* DATASET EXCERPTS *
^^^^^^^^

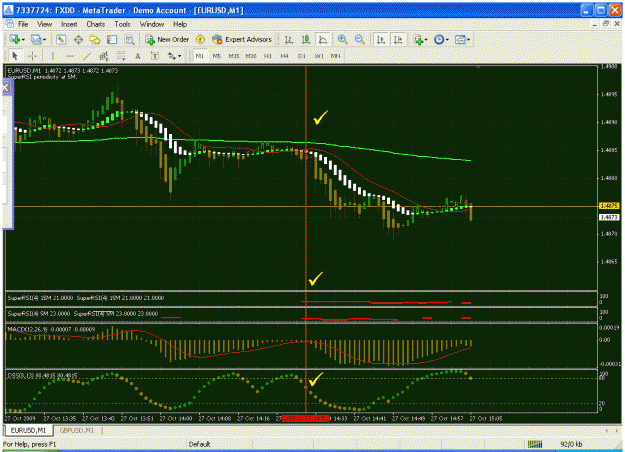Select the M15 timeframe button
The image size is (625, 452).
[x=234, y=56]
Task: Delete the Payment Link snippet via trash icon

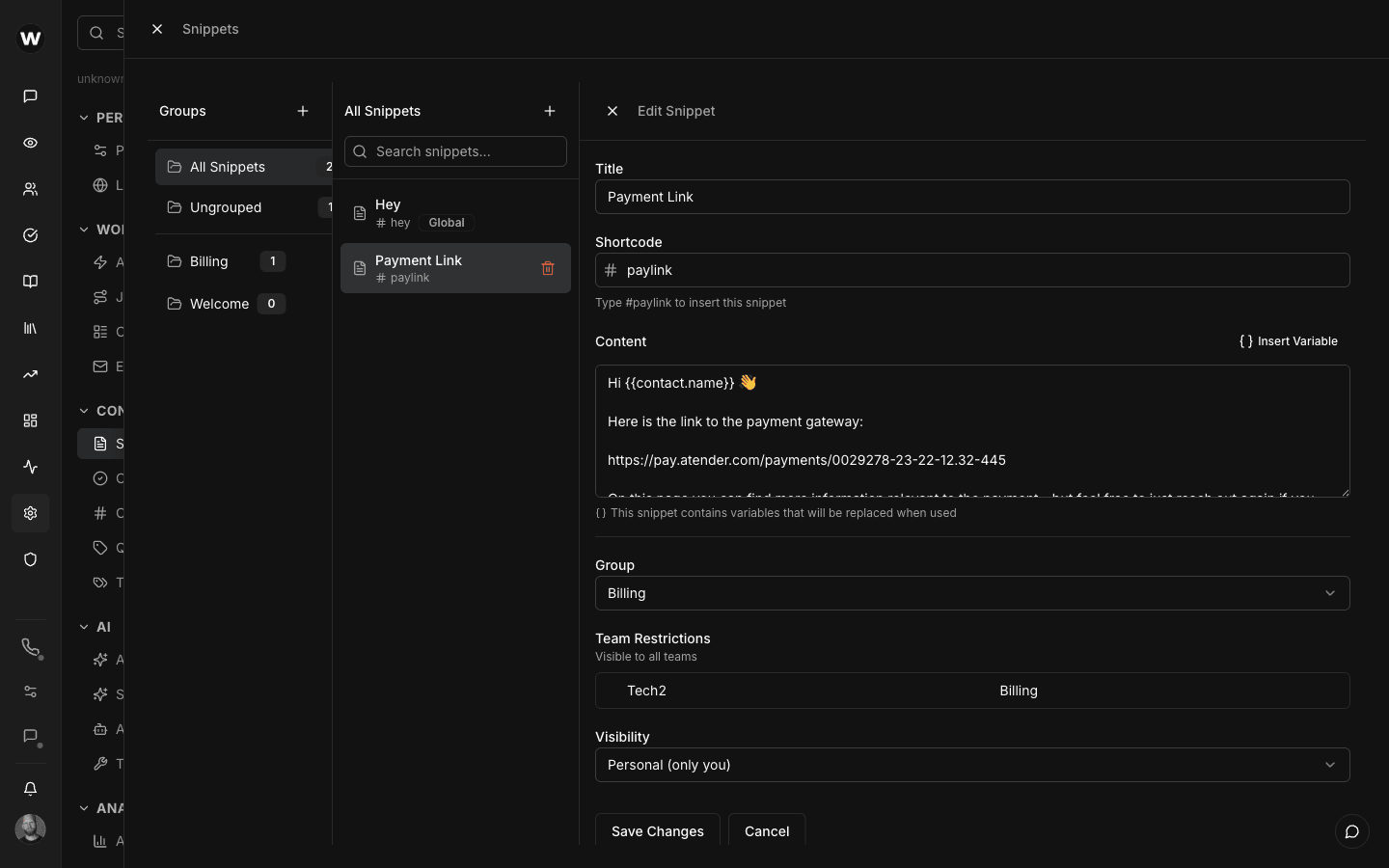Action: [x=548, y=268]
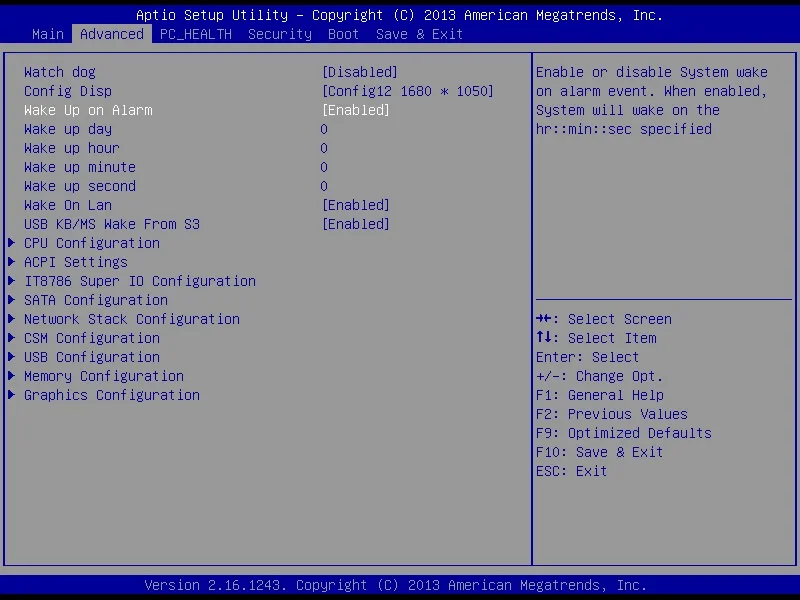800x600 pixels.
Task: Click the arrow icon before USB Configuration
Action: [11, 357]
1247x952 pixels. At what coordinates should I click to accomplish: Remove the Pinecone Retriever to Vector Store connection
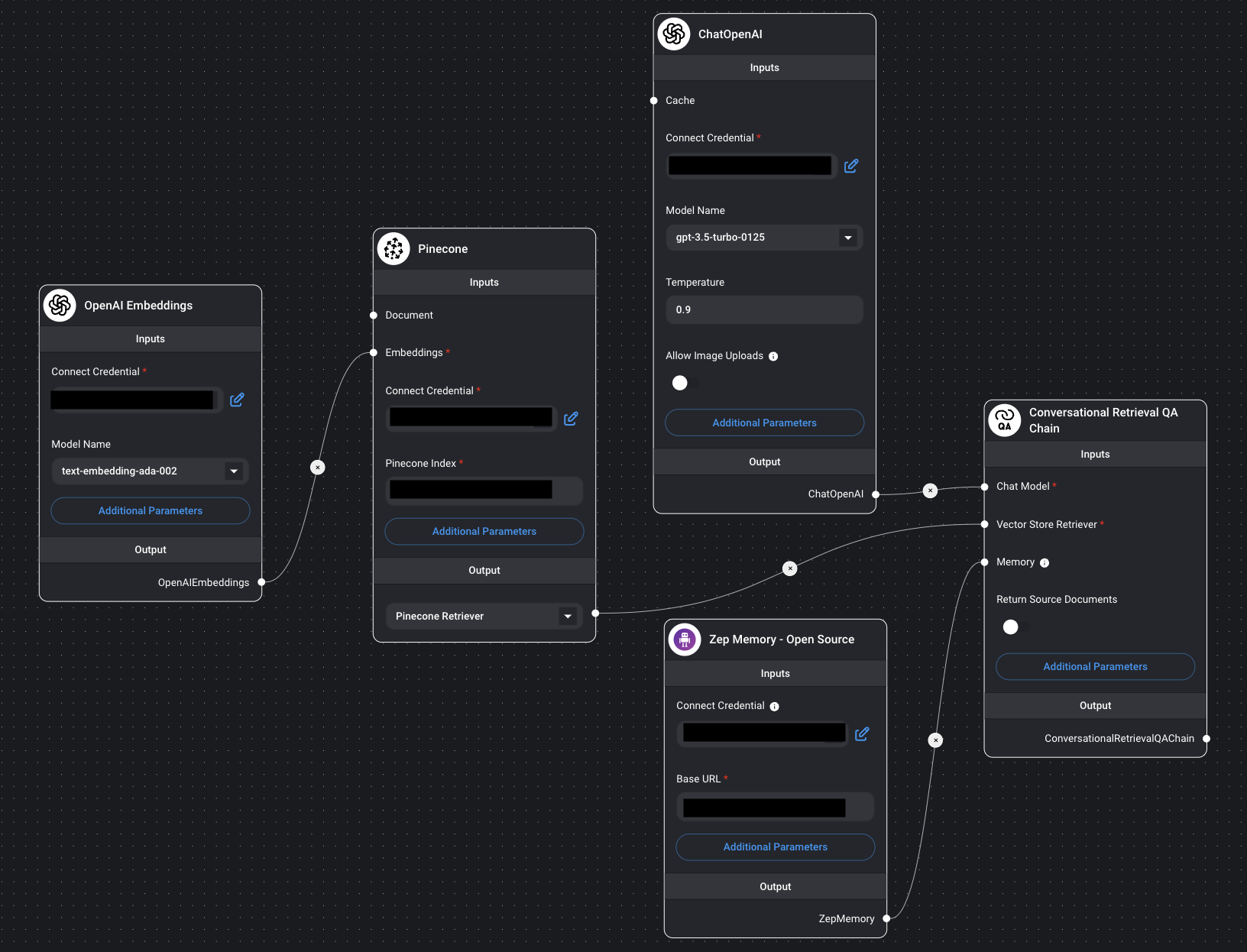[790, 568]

^^^^^^^^

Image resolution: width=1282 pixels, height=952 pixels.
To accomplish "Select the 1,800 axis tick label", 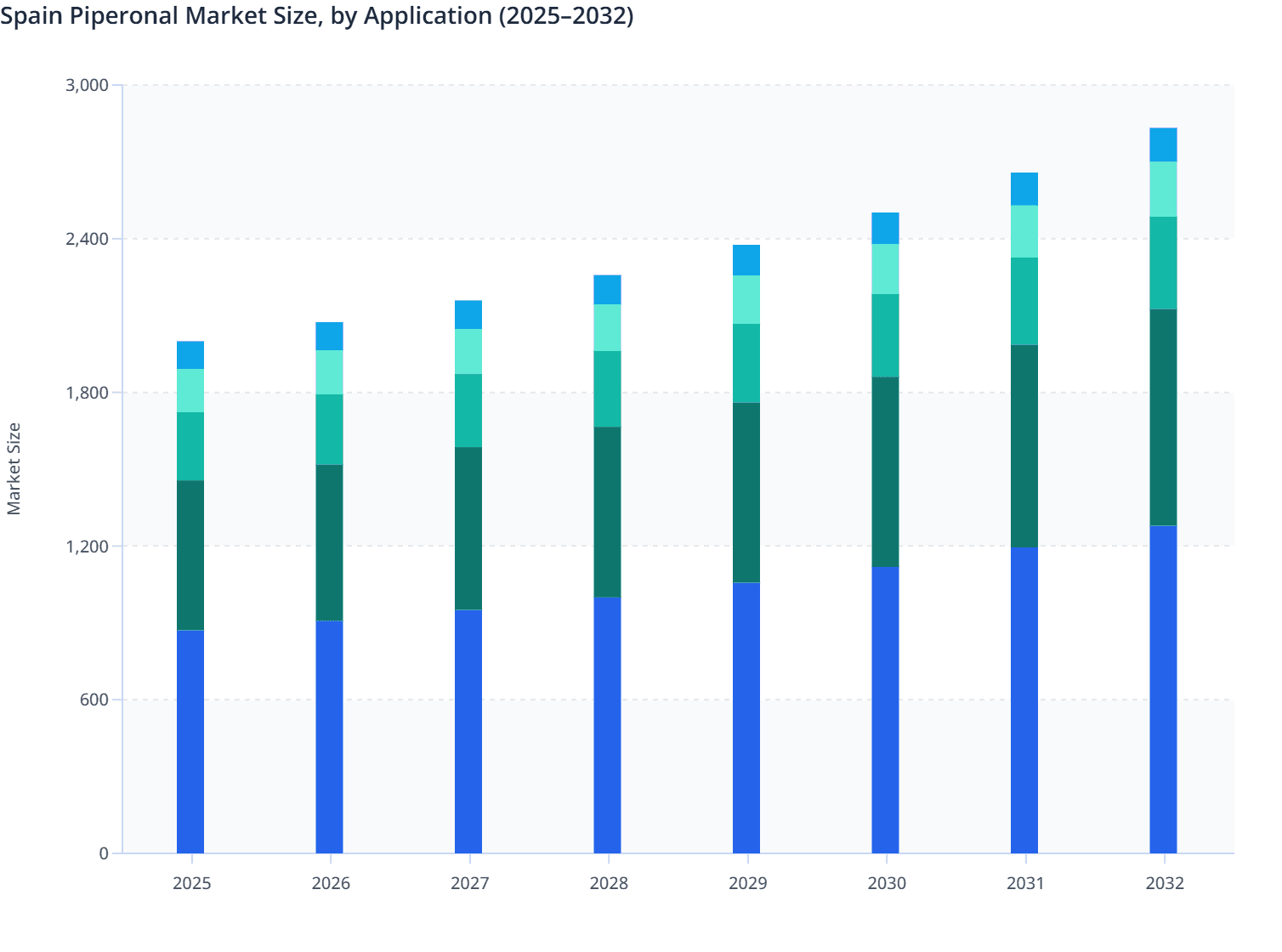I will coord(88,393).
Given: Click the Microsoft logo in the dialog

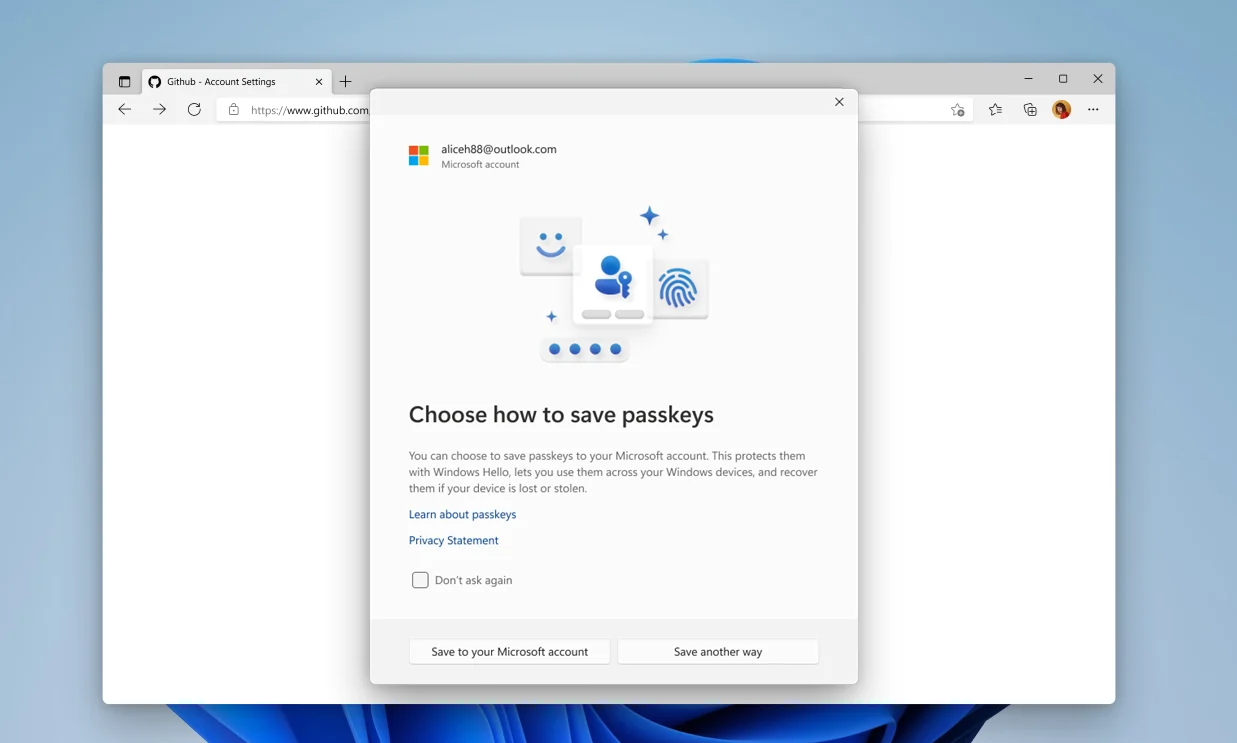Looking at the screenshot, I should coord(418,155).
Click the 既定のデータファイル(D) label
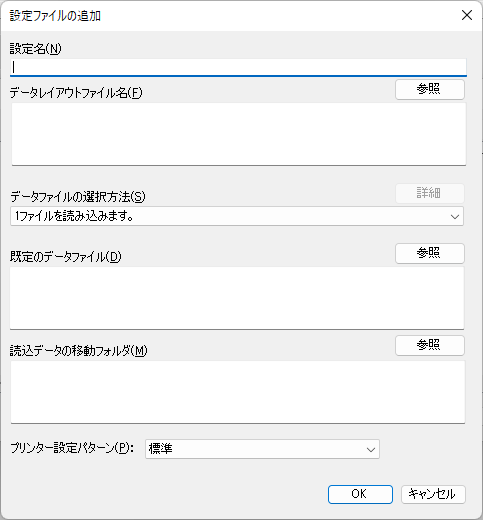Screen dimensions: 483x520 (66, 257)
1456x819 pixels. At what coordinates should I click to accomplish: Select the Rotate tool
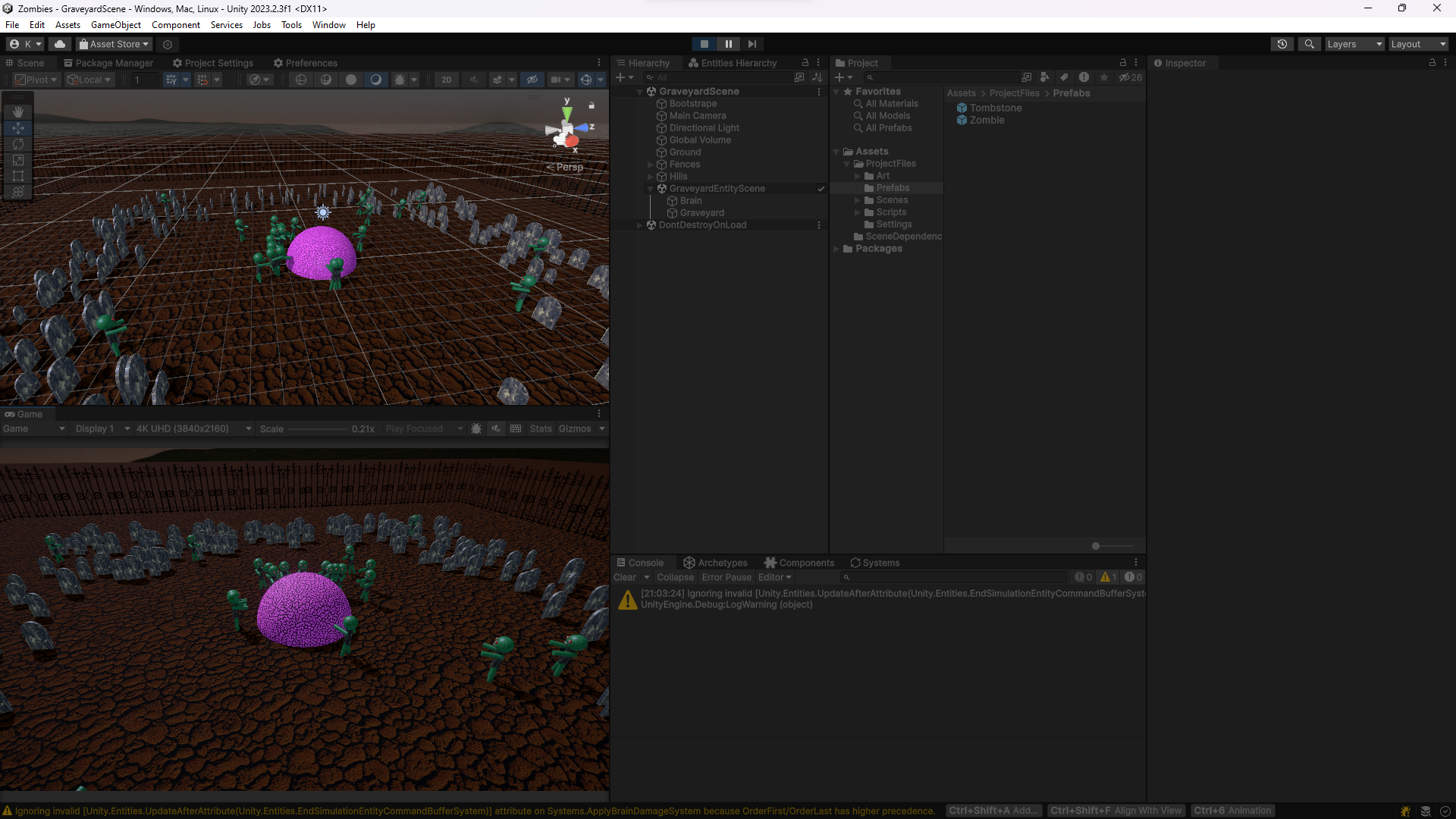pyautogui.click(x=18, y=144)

^^^^^^^^

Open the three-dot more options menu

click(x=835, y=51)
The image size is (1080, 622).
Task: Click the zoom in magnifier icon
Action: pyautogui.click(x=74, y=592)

^^^^^^^^

* TASK TO CARRY OUT *
Reproduce the entries from the line with "Select the M15 timeframe button" to the line with "Action: [11, 357]", substituting "Invoice Link" for "Payment Link" and changing nothing else. Leave the pictures out.

* COMPLETED EXERCISE *
Select the M15 timeframe button
The image size is (625, 452).
[x=234, y=56]
Task: Delete the Invoice Link snippet via trash icon

Action: [x=548, y=268]
800x600 pixels.
Task: Click the arrow icon before USB Configuration
Action: [11, 357]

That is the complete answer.